1 July 2014
Three helicopters circled above the village, and shelled some mud homes. A few abandoned huts with mortar holes still dot the landscape. “It was as if the earth was on fire, and the sky was raining bullets,” Amin said. Three other choppers landed in front of a mosque, where the village’s women and children had hidden themselves. “Soldiers pulled us outside to stand in the cold for several hours,” Mahnaz, a peasant woman, said. Other villages nearby underwent similar attacks. By the time the operation ended, the Frontier Corps had set up 12 checkpoints controlling every entry and exit around Mai.
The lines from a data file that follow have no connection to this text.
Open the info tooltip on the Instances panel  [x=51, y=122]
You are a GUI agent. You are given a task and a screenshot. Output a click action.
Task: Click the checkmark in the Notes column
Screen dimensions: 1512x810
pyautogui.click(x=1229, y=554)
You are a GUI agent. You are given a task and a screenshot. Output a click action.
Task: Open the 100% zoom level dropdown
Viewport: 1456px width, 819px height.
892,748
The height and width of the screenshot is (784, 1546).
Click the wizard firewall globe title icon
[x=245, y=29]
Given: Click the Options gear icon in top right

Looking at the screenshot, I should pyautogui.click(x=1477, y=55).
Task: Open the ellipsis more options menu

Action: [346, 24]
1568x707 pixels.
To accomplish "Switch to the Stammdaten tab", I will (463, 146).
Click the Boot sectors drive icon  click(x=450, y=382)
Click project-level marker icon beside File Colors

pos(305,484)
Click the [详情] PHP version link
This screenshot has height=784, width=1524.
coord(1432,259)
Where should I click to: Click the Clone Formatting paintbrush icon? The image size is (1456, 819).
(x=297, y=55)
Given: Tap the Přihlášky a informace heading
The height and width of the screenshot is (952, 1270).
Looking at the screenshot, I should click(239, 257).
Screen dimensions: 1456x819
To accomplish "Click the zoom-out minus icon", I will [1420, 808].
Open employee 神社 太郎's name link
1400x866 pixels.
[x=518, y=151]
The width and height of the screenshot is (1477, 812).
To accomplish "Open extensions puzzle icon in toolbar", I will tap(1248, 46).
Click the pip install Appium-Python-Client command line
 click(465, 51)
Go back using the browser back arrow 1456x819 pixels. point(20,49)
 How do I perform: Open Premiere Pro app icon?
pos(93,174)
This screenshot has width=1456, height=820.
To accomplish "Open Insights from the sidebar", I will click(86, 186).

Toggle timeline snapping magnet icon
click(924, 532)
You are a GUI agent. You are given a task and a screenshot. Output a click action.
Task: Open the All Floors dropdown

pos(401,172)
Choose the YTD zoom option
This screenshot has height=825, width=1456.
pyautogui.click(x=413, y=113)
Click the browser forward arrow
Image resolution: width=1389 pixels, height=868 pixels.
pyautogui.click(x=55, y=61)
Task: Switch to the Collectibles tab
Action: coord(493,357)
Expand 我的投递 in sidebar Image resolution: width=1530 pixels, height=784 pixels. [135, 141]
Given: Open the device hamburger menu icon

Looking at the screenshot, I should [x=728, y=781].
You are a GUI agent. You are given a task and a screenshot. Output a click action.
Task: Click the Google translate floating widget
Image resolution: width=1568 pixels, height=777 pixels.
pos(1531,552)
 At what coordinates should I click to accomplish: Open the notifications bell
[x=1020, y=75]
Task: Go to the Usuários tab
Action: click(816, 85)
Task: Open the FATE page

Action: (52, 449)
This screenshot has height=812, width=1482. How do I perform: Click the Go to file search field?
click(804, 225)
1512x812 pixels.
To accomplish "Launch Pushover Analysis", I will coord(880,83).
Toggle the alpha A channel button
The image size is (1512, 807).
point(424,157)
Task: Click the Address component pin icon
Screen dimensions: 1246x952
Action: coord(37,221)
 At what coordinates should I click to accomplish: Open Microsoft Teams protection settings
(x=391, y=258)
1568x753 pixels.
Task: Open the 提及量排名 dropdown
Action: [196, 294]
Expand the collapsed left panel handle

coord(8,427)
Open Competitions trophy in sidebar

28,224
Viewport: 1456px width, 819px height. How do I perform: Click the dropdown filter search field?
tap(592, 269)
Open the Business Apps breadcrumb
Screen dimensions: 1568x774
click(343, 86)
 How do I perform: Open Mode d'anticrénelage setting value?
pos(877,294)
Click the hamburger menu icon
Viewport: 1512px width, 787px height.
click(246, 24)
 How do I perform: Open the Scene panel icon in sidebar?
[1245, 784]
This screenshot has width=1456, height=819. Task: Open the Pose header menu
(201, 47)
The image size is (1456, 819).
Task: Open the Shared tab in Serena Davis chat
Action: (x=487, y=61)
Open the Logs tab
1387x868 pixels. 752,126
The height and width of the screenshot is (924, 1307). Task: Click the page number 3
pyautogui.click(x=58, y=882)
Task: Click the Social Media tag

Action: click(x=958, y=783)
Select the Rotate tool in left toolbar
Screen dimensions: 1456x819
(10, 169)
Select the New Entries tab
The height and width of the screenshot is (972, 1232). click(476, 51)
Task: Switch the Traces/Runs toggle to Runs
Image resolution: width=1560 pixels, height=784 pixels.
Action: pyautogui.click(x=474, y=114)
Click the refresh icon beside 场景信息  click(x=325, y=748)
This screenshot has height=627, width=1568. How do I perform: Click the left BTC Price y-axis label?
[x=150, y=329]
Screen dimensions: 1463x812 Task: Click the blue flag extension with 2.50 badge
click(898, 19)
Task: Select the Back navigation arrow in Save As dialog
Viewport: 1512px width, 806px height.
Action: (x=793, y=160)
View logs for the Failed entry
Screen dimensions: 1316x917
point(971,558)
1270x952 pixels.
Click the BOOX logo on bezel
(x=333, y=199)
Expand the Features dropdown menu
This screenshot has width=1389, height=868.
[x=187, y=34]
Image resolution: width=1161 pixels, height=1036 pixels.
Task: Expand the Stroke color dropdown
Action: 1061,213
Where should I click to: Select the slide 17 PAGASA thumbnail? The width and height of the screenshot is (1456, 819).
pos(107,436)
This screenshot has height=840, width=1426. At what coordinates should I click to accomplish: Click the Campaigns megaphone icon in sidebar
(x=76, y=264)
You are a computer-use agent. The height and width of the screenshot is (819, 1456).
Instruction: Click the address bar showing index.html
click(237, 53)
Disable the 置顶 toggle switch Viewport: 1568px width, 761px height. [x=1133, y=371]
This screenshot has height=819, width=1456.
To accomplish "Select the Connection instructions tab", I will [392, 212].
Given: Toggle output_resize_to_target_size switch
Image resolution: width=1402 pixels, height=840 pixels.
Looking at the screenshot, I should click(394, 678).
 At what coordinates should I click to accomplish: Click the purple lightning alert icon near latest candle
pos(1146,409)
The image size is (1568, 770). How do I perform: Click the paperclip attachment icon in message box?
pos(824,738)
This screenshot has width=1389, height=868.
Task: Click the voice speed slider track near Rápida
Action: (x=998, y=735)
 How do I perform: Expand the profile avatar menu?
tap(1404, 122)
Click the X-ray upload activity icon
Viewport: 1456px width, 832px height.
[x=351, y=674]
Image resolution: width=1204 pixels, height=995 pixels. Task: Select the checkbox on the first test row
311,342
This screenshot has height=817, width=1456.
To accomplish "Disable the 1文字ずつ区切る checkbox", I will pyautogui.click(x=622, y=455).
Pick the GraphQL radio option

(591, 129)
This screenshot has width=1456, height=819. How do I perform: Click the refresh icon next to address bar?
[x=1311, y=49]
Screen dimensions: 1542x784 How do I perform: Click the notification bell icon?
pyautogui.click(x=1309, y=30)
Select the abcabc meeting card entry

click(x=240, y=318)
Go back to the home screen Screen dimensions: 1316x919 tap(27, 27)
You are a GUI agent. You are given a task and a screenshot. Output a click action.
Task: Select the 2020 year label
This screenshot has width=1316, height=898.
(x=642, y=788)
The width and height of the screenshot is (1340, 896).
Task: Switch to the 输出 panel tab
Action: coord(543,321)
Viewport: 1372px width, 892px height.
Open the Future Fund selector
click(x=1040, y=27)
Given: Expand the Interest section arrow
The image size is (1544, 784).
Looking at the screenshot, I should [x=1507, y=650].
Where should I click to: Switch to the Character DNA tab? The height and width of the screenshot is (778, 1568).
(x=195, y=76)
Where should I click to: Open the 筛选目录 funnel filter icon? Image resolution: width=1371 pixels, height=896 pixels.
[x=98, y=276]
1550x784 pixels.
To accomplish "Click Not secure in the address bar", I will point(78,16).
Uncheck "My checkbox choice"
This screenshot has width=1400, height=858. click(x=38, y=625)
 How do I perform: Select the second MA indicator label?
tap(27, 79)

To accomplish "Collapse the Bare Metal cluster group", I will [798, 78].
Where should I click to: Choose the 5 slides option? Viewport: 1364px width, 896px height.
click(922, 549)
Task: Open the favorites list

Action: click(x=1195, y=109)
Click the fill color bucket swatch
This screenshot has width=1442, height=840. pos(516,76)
At first glance, Mai does not look like a sufficiently grave threat to warrant any kind of troop deployment. It is a 12-hour drive from the nearest city—Karachi—and its sandy-brown mud huts are home to a couple of hundred peasants who spend their days grazing sheep and goats. After the operation, critics in Baloch newspapers raged against the Pakistani media for failing to cover it. Abdul Malik, once a member of the senate and now the chief minister of Balochistan, claimed the operation had taken innocent lives, and that heavy bombardment had destroyed several villages. It was a “genocide” that had to be stopped, Malik fumed, and a “brutality” that needed to end. For those who did not know Mai, the attack was a clear example of the rampant violence exercised by Pakistani security forces within their own country.